# THE PROBLEM
Render as a JSON list of strings the lines of the material from the line containing "Edit the Avrundning account field" up to and including the final line of the material, one string per line, omitting any blank lines.

# ENTRIES PROVIDED
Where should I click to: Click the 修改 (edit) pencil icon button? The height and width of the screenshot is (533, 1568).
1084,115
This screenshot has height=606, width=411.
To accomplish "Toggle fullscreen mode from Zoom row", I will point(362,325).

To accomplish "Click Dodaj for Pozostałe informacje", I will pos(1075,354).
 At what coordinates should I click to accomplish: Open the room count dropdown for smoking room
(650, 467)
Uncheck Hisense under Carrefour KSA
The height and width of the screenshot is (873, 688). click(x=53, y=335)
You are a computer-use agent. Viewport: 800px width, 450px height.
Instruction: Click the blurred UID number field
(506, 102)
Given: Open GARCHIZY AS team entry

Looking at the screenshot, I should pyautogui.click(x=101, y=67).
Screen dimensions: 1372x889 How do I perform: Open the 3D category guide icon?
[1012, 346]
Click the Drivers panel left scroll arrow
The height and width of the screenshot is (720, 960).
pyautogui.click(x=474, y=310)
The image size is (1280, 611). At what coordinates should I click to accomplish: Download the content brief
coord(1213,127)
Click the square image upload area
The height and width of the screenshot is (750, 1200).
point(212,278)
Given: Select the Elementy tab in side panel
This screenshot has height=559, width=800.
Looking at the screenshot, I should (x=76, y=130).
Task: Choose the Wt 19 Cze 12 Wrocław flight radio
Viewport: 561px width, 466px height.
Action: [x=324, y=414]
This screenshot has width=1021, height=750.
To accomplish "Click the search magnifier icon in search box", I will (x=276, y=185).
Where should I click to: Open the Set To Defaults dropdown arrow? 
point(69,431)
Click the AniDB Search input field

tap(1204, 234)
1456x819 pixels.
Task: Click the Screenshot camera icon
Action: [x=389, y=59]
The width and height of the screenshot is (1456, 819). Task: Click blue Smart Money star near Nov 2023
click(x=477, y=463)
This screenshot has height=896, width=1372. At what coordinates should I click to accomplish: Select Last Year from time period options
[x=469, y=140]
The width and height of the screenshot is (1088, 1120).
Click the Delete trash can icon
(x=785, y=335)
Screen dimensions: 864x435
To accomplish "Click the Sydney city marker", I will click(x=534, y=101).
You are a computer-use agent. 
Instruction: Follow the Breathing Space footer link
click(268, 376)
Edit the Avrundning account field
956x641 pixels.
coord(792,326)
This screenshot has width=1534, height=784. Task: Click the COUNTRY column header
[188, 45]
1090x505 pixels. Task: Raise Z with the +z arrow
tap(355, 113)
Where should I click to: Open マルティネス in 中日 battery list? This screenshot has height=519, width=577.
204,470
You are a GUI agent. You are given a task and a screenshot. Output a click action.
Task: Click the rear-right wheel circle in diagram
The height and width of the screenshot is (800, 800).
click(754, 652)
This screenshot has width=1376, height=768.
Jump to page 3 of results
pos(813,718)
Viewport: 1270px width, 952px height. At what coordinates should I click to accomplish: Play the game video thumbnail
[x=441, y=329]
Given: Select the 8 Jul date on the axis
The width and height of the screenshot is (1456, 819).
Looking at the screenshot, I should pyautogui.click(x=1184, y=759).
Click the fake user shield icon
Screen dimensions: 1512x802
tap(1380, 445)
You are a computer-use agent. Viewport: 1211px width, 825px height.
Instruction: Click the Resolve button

# ANSWER IN FULL
[
  "Edit the Avrundning account field",
  "956x641 pixels.",
  "coord(792,326)",
  "This screenshot has width=1534, height=784. Task: Click the COUNTRY column header",
  "[188, 45]",
  "1090x505 pixels. Task: Raise Z with the +z arrow",
  "tap(355, 113)",
  "Where should I click to: Open マルティネス in 中日 battery list? This screenshot has height=519, width=577.",
  "204,470",
  "You are a GUI agent. You are given a task and a screenshot. Output a click action.",
  "Task: Click the rear-right wheel circle in diagram",
  "The height and width of the screenshot is (800, 800).",
  "click(754, 652)",
  "This screenshot has width=1376, height=768.",
  "Jump to page 3 of results",
  "pos(813,718)",
  "Viewport: 1270px width, 952px height. At what coordinates should I click to accomplish: Play the game video thumbnail",
  "[x=441, y=329]",
  "Given: Select the 8 Jul date on the axis",
  "The width and height of the screenshot is (1456, 819).",
  "Looking at the screenshot, I should pyautogui.click(x=1184, y=759).",
  "Click the fake user shield icon",
  "Screen dimensions: 1512x802",
  "tap(1380, 445)",
  "You are a computer-use agent. Viewport: 1211px width, 825px height.",
  "Instruction: Click the Resolve button"
]